• **Aim of the task**: Work out the count of lines in the material where the string "beside" shows up, and reply with it alone.

• **Given data**:

================

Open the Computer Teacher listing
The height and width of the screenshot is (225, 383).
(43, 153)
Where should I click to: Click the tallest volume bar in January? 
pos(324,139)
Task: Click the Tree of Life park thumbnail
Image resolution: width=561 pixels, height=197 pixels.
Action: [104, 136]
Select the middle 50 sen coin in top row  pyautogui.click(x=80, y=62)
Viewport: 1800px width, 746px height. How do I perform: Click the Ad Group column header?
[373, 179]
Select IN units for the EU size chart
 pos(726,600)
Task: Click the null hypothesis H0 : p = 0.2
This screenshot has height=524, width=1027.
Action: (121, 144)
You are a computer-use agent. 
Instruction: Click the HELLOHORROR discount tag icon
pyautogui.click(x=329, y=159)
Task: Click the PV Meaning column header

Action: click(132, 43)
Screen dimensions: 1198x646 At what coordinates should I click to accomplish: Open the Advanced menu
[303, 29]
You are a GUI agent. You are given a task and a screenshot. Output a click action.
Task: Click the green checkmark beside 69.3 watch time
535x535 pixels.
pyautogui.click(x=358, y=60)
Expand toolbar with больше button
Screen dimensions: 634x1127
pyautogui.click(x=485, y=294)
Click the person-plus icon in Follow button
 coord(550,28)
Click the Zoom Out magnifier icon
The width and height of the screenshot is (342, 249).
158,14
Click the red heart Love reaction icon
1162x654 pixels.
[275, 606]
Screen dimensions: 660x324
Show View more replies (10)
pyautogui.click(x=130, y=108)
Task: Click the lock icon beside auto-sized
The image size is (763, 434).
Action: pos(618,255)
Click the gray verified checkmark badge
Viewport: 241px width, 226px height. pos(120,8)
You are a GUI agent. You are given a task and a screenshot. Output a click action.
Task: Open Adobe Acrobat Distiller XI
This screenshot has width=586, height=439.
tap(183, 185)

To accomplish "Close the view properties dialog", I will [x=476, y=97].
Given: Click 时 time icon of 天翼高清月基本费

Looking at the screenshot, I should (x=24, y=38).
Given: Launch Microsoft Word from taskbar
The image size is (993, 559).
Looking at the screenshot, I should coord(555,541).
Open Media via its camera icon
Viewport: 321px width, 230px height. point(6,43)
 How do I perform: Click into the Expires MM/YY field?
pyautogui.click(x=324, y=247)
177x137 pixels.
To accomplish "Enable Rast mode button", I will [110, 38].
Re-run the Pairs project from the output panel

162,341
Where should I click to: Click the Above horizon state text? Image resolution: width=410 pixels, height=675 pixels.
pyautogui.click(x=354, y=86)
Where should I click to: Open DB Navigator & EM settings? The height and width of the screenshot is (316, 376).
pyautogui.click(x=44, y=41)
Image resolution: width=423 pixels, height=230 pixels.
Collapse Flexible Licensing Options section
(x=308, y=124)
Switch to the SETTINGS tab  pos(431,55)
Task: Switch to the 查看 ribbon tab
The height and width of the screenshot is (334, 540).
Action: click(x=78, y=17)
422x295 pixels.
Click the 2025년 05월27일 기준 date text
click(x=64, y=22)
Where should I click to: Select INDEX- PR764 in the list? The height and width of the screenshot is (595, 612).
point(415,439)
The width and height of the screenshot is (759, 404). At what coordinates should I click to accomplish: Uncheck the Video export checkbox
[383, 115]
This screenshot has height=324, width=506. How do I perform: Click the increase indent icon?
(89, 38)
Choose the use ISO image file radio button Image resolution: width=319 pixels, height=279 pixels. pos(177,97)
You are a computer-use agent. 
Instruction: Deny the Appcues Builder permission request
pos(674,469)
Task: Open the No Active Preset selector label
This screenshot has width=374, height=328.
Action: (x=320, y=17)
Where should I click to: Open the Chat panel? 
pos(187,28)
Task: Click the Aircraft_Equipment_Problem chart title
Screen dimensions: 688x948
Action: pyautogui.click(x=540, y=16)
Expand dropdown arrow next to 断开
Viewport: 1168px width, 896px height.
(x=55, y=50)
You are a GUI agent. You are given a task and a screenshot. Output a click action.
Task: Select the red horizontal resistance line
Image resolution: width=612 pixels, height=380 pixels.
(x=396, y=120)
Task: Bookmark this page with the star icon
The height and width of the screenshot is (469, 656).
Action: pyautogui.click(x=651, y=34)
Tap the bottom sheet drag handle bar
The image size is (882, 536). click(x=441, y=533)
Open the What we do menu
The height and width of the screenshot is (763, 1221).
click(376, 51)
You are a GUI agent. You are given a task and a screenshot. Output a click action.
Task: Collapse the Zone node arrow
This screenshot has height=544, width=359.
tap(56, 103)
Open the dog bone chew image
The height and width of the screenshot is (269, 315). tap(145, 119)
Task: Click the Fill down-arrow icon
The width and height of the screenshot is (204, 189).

================

• **Answer area**: 2